Il punto è che sono gli altri ormai a chiedere a Raffaele di fare e disfare. Così il Pd, diviso tra lombardiani ed anti lombardiani, con i primi apparentemente meno numerosi ma certamente più pesanti, ed i secondi che sembrano replicare il partito nazionale nella loro monotona richiesta di dimissioni per Berlusconi (E poi? Che si fa?). Così il Terzo Polo, che lo vorrebbe con sé alle prossime elezioni ma intanto appoggia il governo tecnico ma chiede che diventi politico, ed in definitiva dalle sue labbra pende, perché senza il suo pacchetto di voti le possibilità di essere ago della bilancia sono prossime allo zero.
Così anche il Pdl ed il mondo che ruota intorno. Tutto discende dall’errore primigenio, quello di candidarlo alla presidenza della Regione tre anni fa, non dando ascolto alla voce di Miccichè che metteva sull’avviso che a questo punto si sarebbe arrivati; e c’è da dire pure che la gestione politica del partito ha involontariamente fatto da sponda ai disegni di Raffaele Lombardo che, se a dividere puntava, ha approfittato pure degli assist di chi, nel 2009, ha soffiato sul fuoco della contrapposizione con il sottosegretario con delega al Cipe per cercare di fare il pieno dentro il partito. Risultato: consensi dimezzati e una sostanziale irrilevanza nello scacchiere attuale (ed il pericolo che la mozione di sfiducia preannunciata dallo stesso Pdl si riveli un pericoloso boomerang).
Raffaele se la ride, intanto.

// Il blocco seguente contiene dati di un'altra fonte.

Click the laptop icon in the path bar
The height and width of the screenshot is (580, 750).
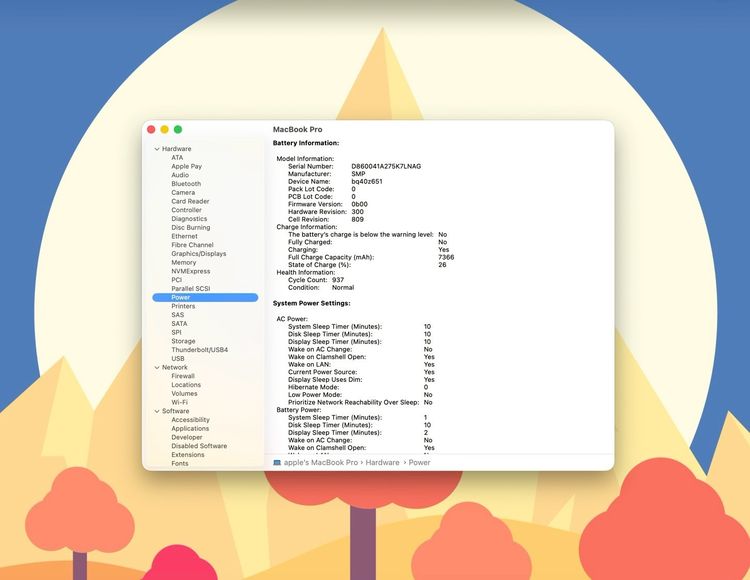[277, 463]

Sfangata la grana giudiziaria (anche se solo in Sicilia un processo per reato elettorale può essere considerato una cosa da niente), continua a tessere la sua tela. Lasciando credere, assecondando, facendo finta che, convincendo del contrario di quello che poi farà. Tanto, come si dice a Catania, sempre da lui devono passare, no?